Publicité sur l'App Store, pourquoi Apple rentre dans le rang

En annonçant l'arrivée prochaine de la publicité sur l'AppStore, Apple a fait bien plus que refondre sa boutique d'applications. Elle a peut être repensé tout son positionnement.

La nouvelle est tombée hier au détour d’une interview du patron de l’AppStore. Phil Schiller présente une mise à jour profonde de la boutique d’applications pour terminaux iOS. Mais plus qu’une mise à jour, c’est bien une révolution qui s’annonce : la publicité débarque sur l’AppStore !

Ainsi, les éditeurs d’applications auront enfin la possibilité de mettre en avant leur produit autrement qu’en tordant le modèle de référencement naturel de l’AppStore, en misant sur un ranking souvent dopé ou en espérant décrocher le Saint Graal de tout développeur iOS, à savoir une mise en avant éditoriale par Apple tout puissant. Apple promet un système juste et accessible à tout éditeur.

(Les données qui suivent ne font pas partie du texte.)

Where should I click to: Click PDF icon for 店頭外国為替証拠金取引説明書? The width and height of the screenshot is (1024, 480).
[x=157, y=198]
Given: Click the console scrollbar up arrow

Mêmes les plus petits. En gros, les promesses classiques de tout moteur de recherche misant sur la fameuse « longue traîne » mais qui dans les faits se vérifient assez mal.

Au fond, quoi de plus normal pour un site qui draine chaque jour des centaines de milliers d’utilisateurs que de monétiser son audience ?

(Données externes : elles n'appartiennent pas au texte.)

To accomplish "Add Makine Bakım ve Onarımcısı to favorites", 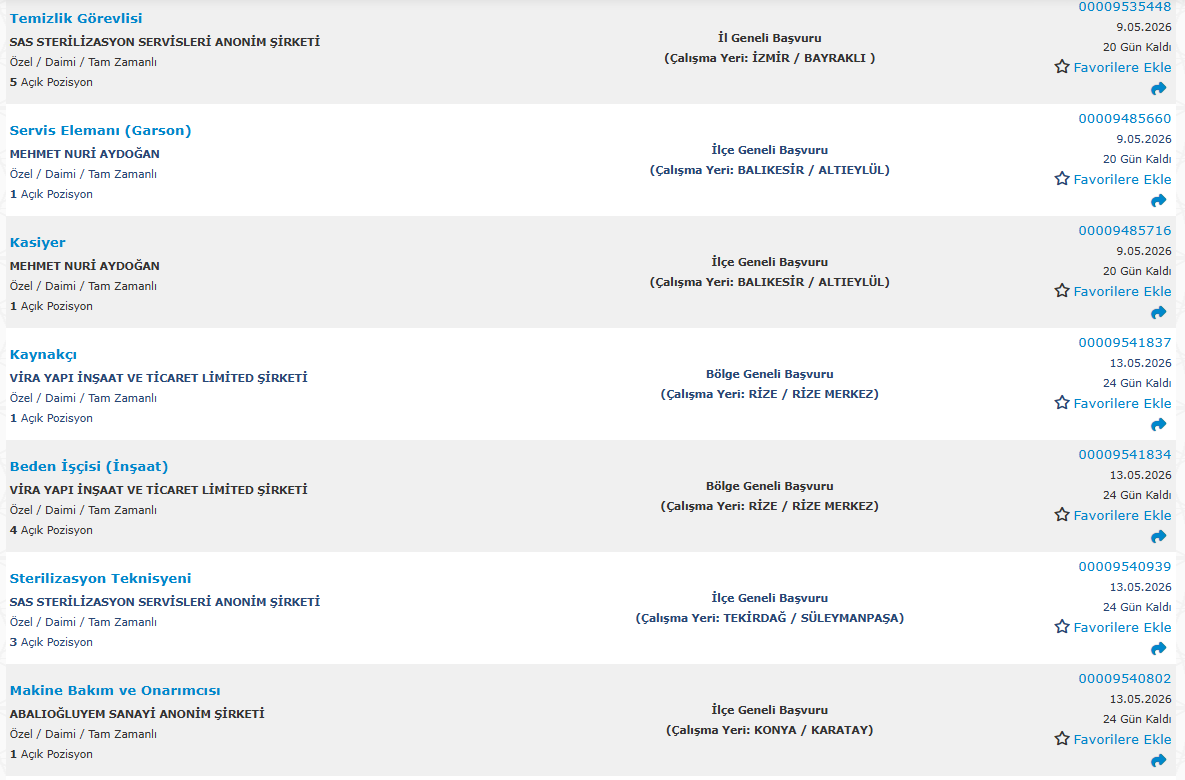I will coord(1062,739).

Google a d'ailleurs précédé Apple puisqu'il est possible de pousser son app sur le Play Store via de l’achat d’espace publicitaire.

Apple n’a fait que concrétiser une opportunité stratégique et répondre à une réelle attente des éditeurs. D’autant plus que les classements des différentes catégories sont souvent truqués par des acteurs commercialisant du téléchargement incentivé. Cette nouvelle offre va permettre de mieux centraliser les demandes de médiatisation d’applications.

Et pourtant…

Pourtant l’absence de publicité sur l’AppStore faisait partie des sacro-saintes règles érigées par Steve Jobs. Avec notamment le contrôle strict des contenus publiés (via une charte déontologique et un process de vérification des apps) et une mise en avant éditoriale d’applications sélectionnées par Apple. Ces règles visaient à préserver la « pureté » de cette boutique d’applications.

C’est donc un autre tabou, une nouvelle barrière qui vient de tomber chez Apple. Car d’autres avant celle-ci l’ont précédée.

Citons d’abord le stylet, qui a débarqué comme un accessoire « indispensable » de l’iPad Pro. Steve Jobs en avait tout simplement horreur ! Il répétait à qui veut l’entendre : « Si vous avez recours à un stylet, vous êtes fichus ! ».

La nouvelle direction d’Apple a bien pris soin de remiser ce principe au placard et le stylet a été présenté comme une révolution technologique pour Apple.

Et que dire de l’arrivée du low cost chez Apple avec l’iPhone SE ! Jamais Apple ne faisait une quelconque concession sur les prix et la qualité des produits. Et pourtant avec un pragmatisme que certain diront « Cook –ien », Apple a osé proposer un iPhone à moins de 500 dollars.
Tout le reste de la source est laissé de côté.